I'm feeling a little ripped off. I know the rules are all very clear regarding the points distribution, but I actually had Van Summeren in my top 5 and unfortunately had Fabs for 1st not second so wasn't best scorer on the day.
Some days the system works for ya, some days against. I'm still on a high from that great ride though! Awesome.
Excellent addition sir
@benjamin
I can't help thinking that, if Tommeke had been there (as he would've been but for the absence of a dork disk (?!) and an adequate bidon cage), it would've been really different - he would've chased, and Hushnowletsturnthegasoff, Flecha, Ballan, ShoeCovers et al would've had two guys to watch and worry about. But JVS is such a worthy and popular winner I am kinda glad that didn't happen.
Agreed. He was floating (and in the end, that was all he was doing)around in that bunch along with Balls/BMC posse. Uncle Paul & Aunty Phil kept mentioning his name with some aplomb, I'm thinking "don't tell me the shoe covers are coming off finally!" but then...nothing. Not even the frickin' bridesmaid, hell not even a flowergirl for Georgy Peorgy. Just a guest at the Queen's wedding, seen later in the snapshots with everyone going, "wasn't that...."
@il ciclista medio
I thought it was known as "Flemish Toothpaste"
Agree re Hincapie, got a bit excited for a while and then just nothing at all from him. Is this his last year? And what was the argy bargy with Boom and Flecha all about - did they ride together at Rabobank? Old grievances maybe?
@Pedale.Forchetta
Nah I said I expected Ballan to not take a turn, but was surprised Hushovd didn't either.
I was disappointed by Hushovd not taking a turn, and unsurprised by Ballan not taking a turn. I think Thor with the wisdom of hindsight is trying to have it both ways here - he attacked the bunch on the cobbles with his man up the road. Fabian then attacked over the top.

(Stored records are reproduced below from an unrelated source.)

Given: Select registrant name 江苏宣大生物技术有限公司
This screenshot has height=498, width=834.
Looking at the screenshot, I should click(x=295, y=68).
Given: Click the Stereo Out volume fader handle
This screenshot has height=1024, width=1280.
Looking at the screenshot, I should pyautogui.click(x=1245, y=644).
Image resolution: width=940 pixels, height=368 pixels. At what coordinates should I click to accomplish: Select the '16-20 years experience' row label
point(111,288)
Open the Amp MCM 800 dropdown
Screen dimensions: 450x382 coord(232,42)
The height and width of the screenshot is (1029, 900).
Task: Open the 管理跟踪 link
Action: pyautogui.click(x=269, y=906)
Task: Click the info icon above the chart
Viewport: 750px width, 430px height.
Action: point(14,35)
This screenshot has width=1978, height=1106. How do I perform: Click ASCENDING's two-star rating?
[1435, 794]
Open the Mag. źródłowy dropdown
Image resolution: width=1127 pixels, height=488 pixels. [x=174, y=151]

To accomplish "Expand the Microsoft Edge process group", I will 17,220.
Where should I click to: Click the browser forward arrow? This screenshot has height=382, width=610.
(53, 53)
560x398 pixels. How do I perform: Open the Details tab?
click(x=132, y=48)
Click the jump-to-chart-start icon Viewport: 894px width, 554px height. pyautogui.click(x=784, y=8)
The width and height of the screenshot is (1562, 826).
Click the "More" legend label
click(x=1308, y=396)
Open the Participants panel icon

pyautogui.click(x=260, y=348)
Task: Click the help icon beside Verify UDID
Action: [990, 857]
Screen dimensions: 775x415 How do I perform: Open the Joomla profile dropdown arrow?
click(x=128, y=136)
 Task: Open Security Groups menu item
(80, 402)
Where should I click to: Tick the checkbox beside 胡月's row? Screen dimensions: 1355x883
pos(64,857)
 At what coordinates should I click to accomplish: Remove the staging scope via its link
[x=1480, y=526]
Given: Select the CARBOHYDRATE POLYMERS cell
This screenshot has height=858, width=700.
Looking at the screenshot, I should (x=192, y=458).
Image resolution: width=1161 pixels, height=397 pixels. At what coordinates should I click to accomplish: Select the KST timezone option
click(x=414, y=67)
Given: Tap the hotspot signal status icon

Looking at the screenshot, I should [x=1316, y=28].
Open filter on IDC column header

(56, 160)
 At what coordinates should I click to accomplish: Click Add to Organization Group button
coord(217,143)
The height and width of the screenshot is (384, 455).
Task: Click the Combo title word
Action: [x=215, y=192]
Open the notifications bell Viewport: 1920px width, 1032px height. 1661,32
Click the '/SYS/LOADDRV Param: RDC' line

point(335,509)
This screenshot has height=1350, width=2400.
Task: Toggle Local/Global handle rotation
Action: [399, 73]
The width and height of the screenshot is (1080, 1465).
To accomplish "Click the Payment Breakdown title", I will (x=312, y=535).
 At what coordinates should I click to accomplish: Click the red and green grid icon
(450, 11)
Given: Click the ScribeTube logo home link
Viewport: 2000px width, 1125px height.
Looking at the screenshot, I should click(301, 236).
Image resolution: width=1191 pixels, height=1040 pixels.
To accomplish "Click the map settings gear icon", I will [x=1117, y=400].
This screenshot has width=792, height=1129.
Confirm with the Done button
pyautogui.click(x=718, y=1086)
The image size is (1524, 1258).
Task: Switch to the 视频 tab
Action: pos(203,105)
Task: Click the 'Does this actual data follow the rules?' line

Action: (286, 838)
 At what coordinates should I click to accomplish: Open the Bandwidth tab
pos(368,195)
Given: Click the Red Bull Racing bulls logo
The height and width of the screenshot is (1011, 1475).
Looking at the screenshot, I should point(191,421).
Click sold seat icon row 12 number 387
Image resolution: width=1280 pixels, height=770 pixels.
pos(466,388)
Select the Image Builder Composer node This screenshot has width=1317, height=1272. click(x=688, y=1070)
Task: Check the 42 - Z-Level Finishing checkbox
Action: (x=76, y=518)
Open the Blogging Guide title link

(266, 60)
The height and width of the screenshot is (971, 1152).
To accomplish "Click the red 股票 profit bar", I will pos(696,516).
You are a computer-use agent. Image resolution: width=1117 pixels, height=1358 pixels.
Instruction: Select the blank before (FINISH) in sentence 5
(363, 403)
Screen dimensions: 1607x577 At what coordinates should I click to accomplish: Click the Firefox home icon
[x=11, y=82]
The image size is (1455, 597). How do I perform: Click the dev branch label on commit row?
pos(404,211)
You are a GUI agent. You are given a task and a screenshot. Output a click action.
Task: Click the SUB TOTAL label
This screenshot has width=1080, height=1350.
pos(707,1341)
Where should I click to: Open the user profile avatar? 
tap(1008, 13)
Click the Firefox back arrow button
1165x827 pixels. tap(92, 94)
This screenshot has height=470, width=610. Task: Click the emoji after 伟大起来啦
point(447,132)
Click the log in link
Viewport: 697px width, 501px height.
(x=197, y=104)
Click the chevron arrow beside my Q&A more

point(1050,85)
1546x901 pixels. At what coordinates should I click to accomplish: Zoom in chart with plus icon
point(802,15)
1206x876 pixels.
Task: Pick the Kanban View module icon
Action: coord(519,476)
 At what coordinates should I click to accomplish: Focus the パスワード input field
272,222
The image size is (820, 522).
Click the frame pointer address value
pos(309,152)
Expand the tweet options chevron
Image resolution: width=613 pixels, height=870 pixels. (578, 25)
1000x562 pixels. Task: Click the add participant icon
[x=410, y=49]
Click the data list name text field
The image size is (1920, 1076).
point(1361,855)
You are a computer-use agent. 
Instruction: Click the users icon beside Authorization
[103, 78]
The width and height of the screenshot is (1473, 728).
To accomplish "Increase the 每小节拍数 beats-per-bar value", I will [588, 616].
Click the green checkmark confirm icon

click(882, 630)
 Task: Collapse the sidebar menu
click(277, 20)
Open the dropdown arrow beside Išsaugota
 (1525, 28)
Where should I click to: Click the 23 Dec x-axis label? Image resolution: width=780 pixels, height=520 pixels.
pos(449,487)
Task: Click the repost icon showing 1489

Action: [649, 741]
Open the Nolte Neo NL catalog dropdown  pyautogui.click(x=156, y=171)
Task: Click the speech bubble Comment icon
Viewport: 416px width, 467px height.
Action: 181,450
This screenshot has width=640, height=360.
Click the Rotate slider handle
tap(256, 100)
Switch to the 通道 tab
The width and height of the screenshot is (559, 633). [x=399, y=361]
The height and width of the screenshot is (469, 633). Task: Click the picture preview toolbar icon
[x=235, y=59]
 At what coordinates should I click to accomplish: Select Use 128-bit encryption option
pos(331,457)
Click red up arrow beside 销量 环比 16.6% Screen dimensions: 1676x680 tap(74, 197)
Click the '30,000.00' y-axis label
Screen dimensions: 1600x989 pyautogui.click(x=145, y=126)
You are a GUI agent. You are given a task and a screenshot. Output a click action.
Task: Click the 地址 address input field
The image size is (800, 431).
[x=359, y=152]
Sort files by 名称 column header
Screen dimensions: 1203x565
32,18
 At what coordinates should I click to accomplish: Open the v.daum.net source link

Thor then claimed he couldn't work with Fabian because he had a man up the road. I don't think it's cool to attack your man, then not follow through with it.
Ballan was never going to take a turn. And probably was justified as he was clearly the weakest of the three up the road. It turned out costly to both him and Fabian that he didn't take a turn though!
Regardless, I'm stoked that Summie ended up with the win!
He wassn't trying to "attack his man", he was trying to bridge up solo. It didn't come off.